Patient advocates have long cited a landmark study, To Err is Human, published by the Institute of Medicine in 1999, which estimated that perhaps as many as 98,000 patients per year die as a result of hospital medical errors.   The study itself was based on New York State hospital data from 1984, 15 years before the study’s publication.  And for the last 15 years, that study has been widely cited for the proposition that malpractice is widespread.

But a new study suggests that the older research vastly underestimated the number of patients harmed by medical errors.  In A New Evidence-Based Estimate of Patient Harms, published in the Journal of Patient Safety, researcher John James estimates that the actual number of premature deaths resulting from preventable medical errors may be more in the range of 400,000 per year.

James surveyed the medical literature and identified four studies to use as the basis for his extrapolations.  The studies involved all used something called the Global Trigger Tool, an analytical model widely used by hospitals to identify medical errors based on a brief record review.  Based on those studies, he estimated that at least 210,000 patient deaths occur each year, simply from preventable errors that can be identified by the rather crude Trigger Tool method.

But that estimate is unquestionably far too low.  As James notes, the Global Trigger Tool is valuable for picking up many errors of commission–especially if the harm is recognized immediately.  But he lists a number of common types of errors that the Tool usually cannot identify: errors of omission, diagnostic errors, treatment errors resulting from failure to follow common guidelines or practices.  He also notes that, not uncommonly, medical records are written so as to make errors invisible or at least difficult to detect.
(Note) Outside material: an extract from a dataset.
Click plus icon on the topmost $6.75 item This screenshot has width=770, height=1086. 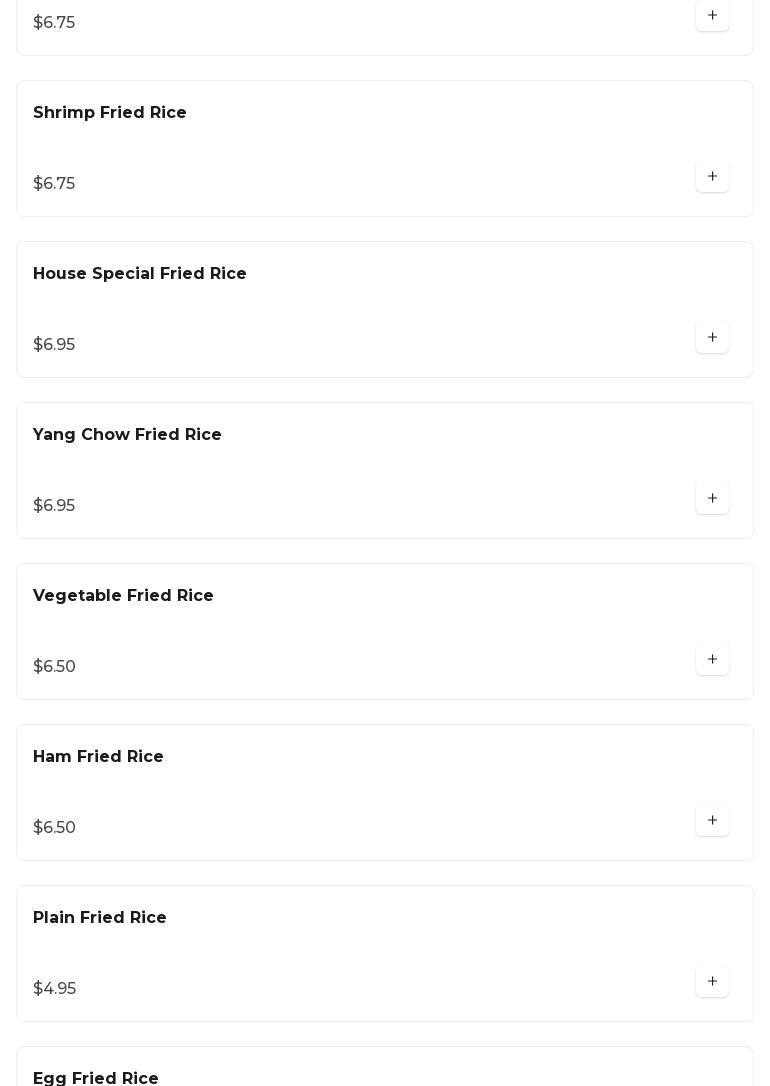coord(712,16)
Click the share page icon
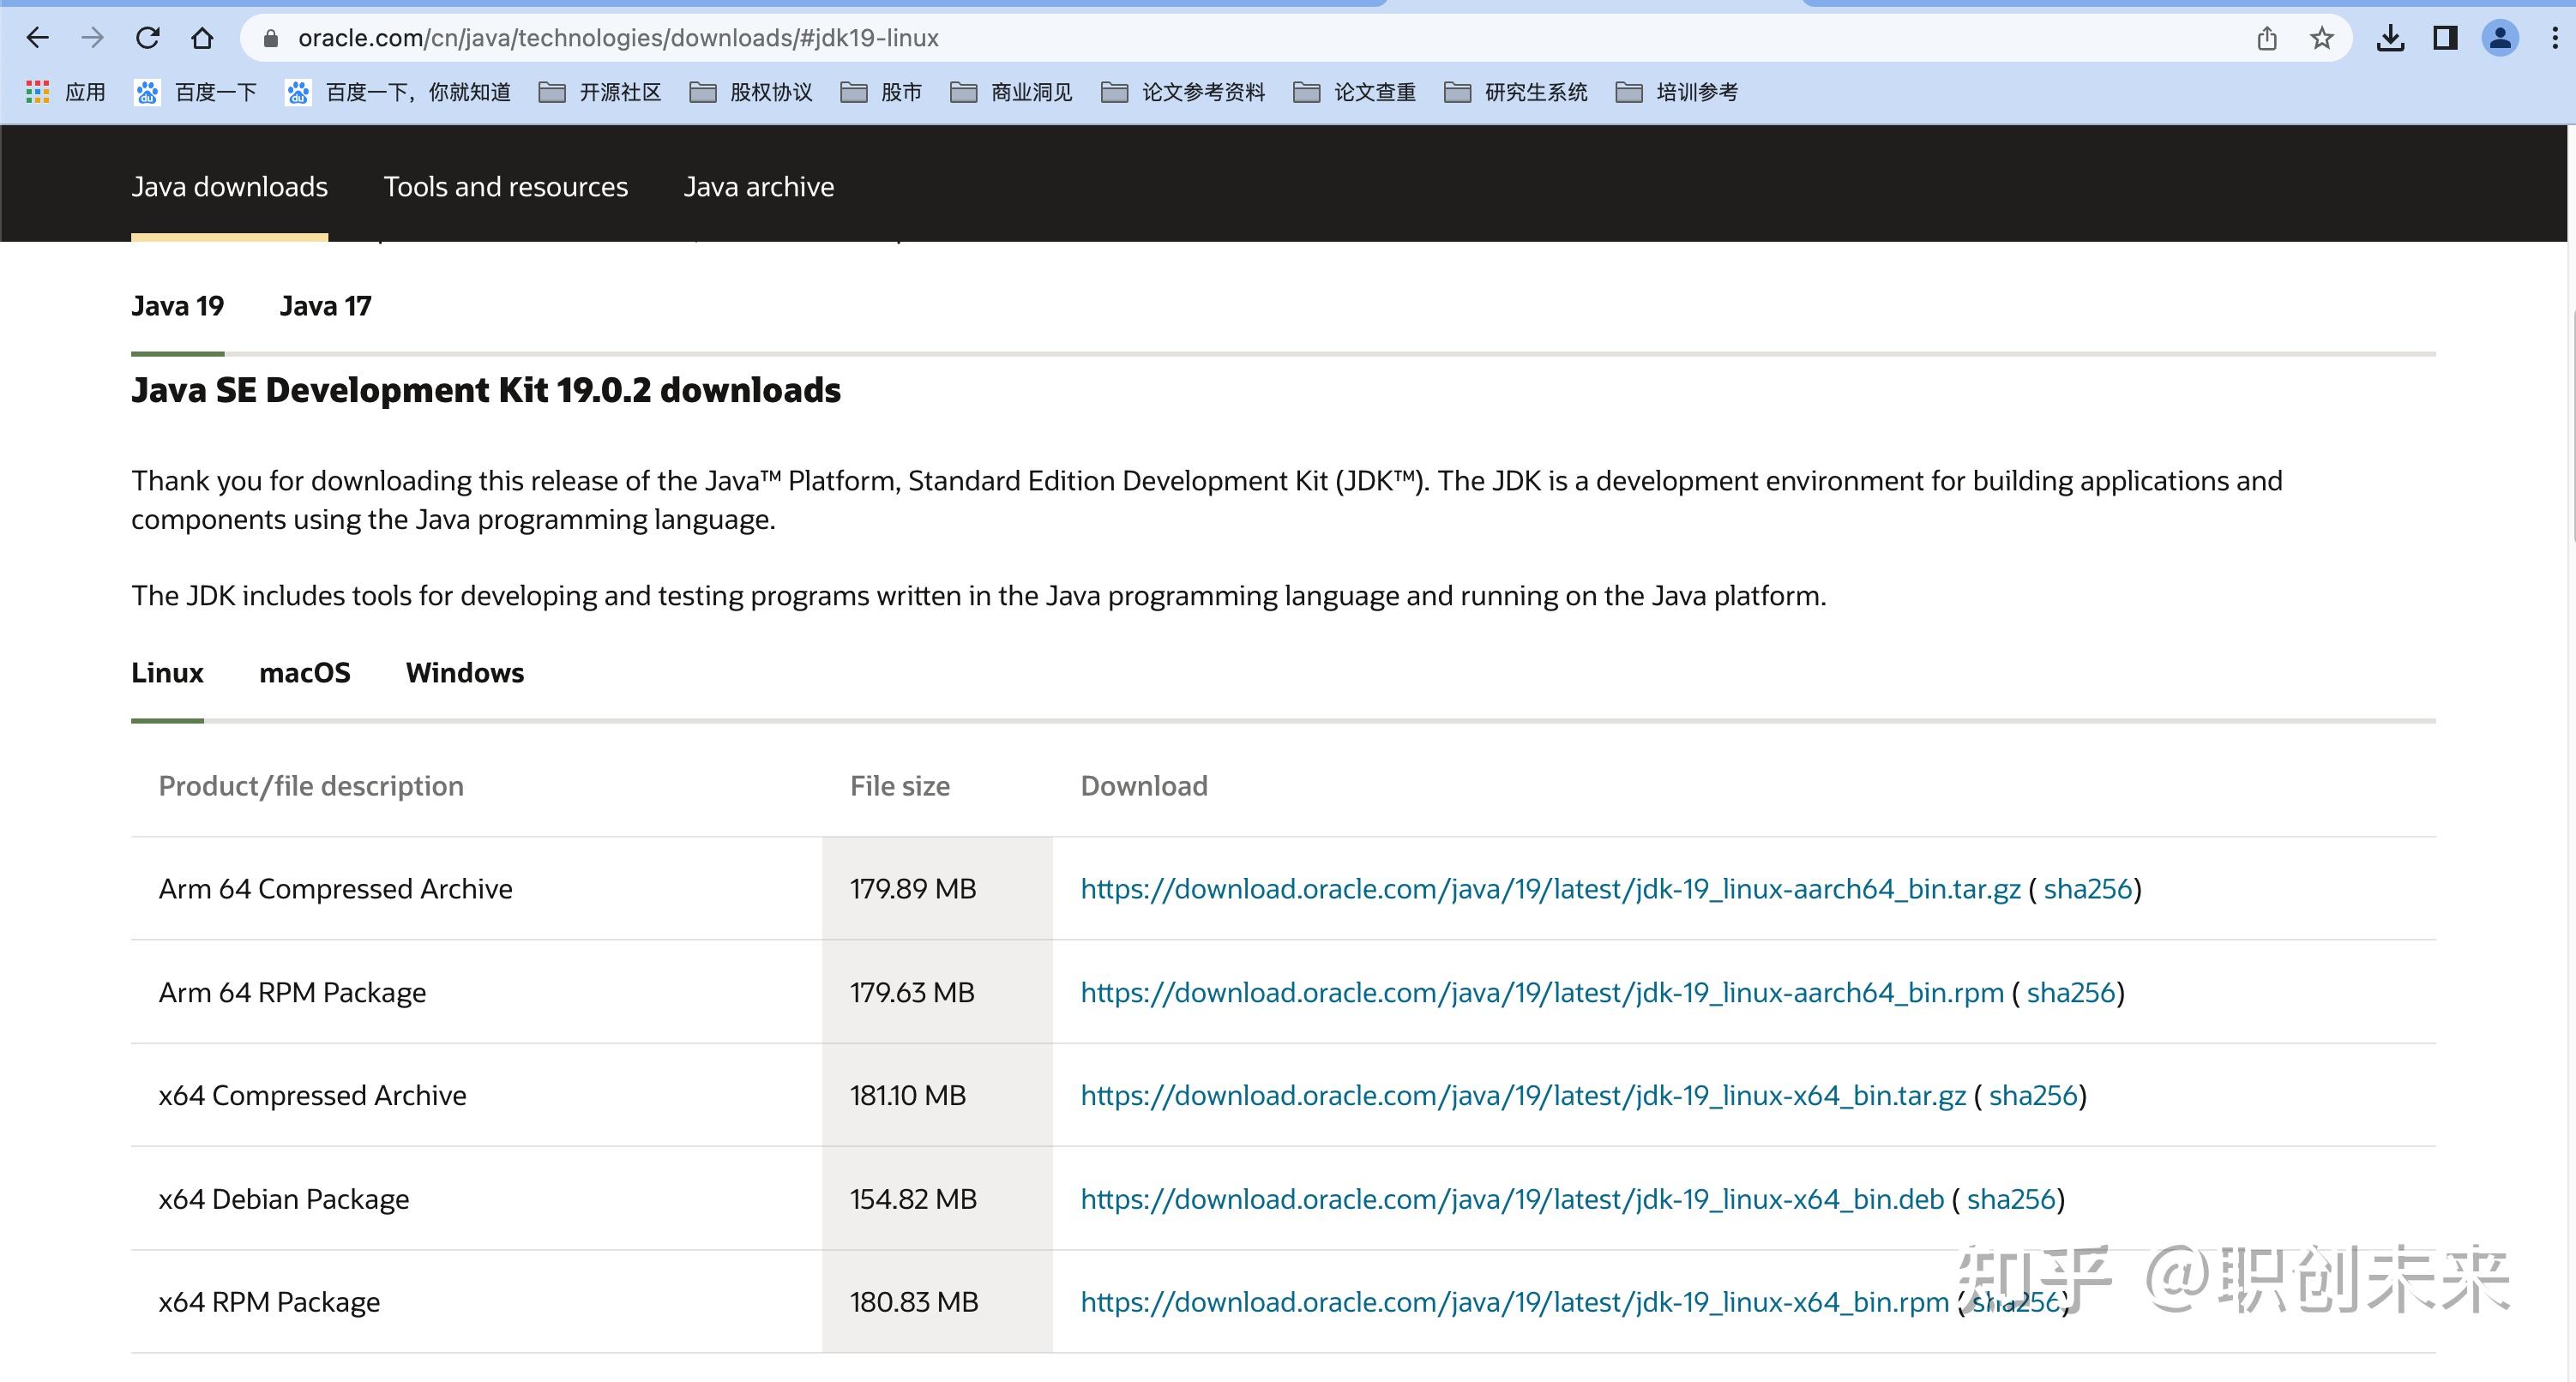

James chooses to account for all of those difficult-to-detect errors by multiplying the 210,000 deaths identifiable by the Global Trigger Tool by a factor of two (a multiplier based on other studies of preventable deaths), to reach a total of 410,000 deaths per year.  He then adds another 20,000 for undetected diagnostic errors.  The result is a staggering total of 440,000 preventable deaths per year–from hospital errors alone.  James doesn’t even attempt to calculate how many errors take place in out-patient settings, nor does he provide an estimate of the number of patients who are seriously injured by errors, but survive.
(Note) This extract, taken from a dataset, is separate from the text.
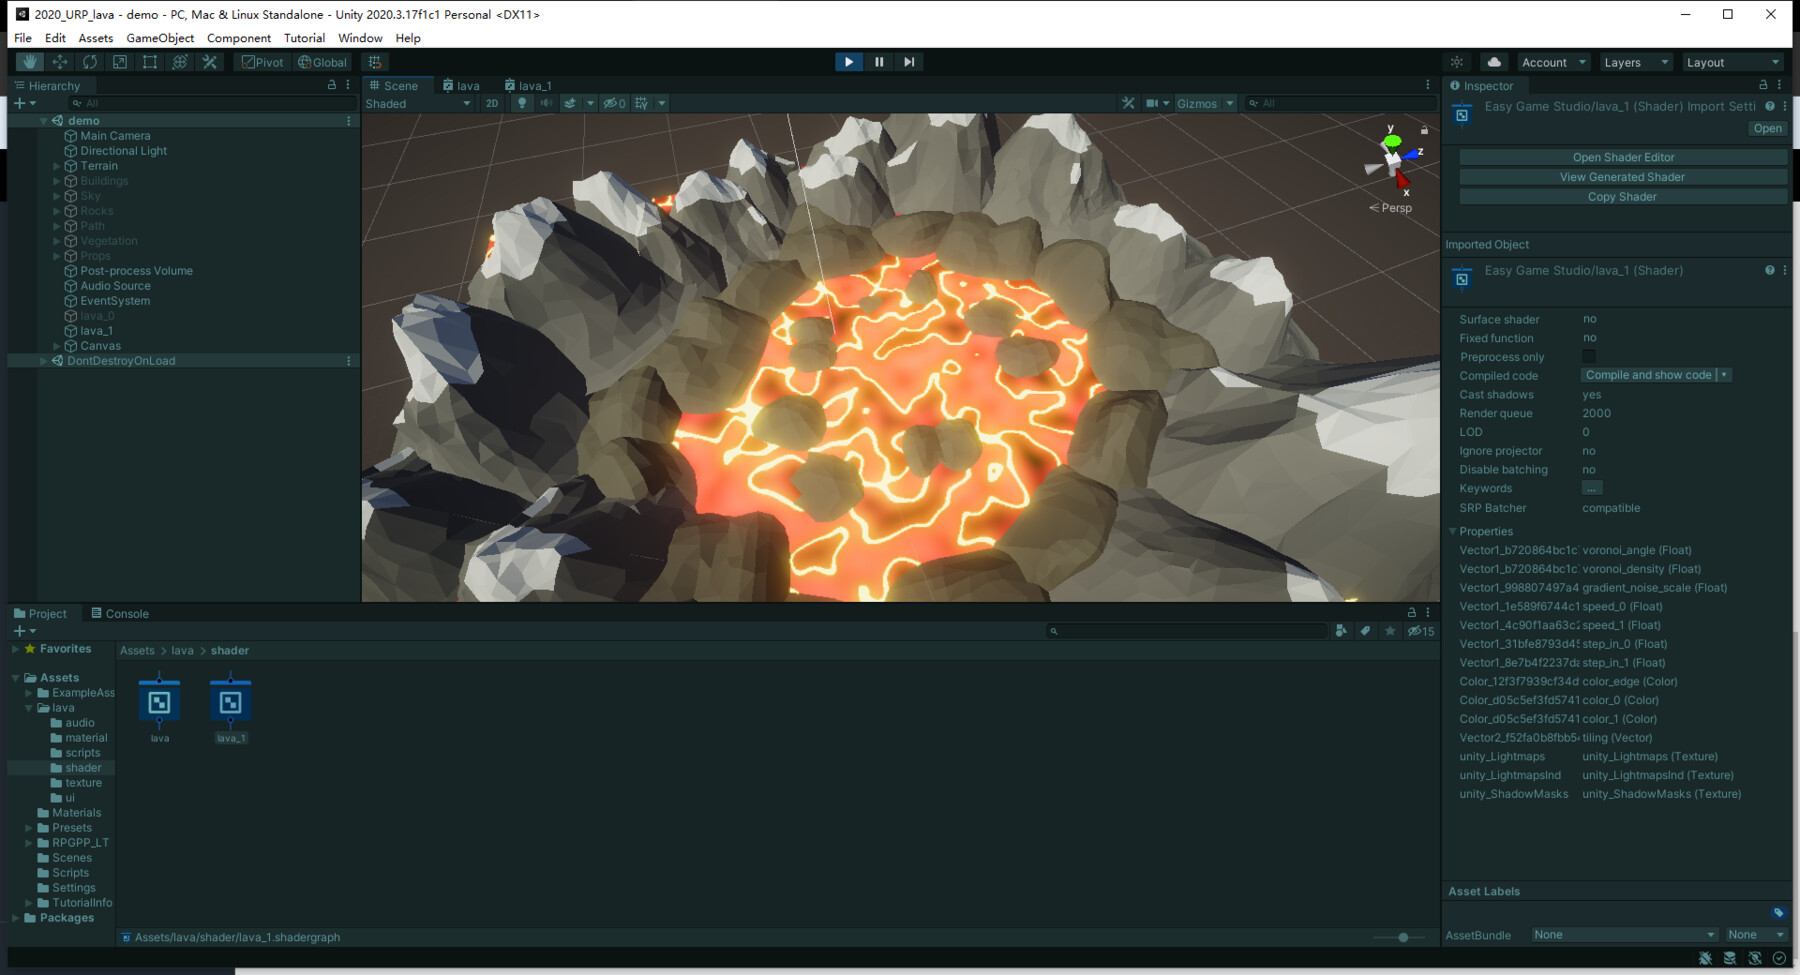Activate the Rotate tool

tap(90, 61)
The discrepancy between the IOM’s 1999 estimate and James’ current estimate more than four times higher should be frightening to patients and patient advocates.  Even allowing for some underestimation by the IOM and some overestimation by James, it is clear that medical errors are on the rise.  Patient advocates need to realize that the current peer-review system that allows doctors and hospitals to conceal their mistakes from patients and families has done a great disservice to all involved.  Patients and providers alike need to work together to make hospitals safer.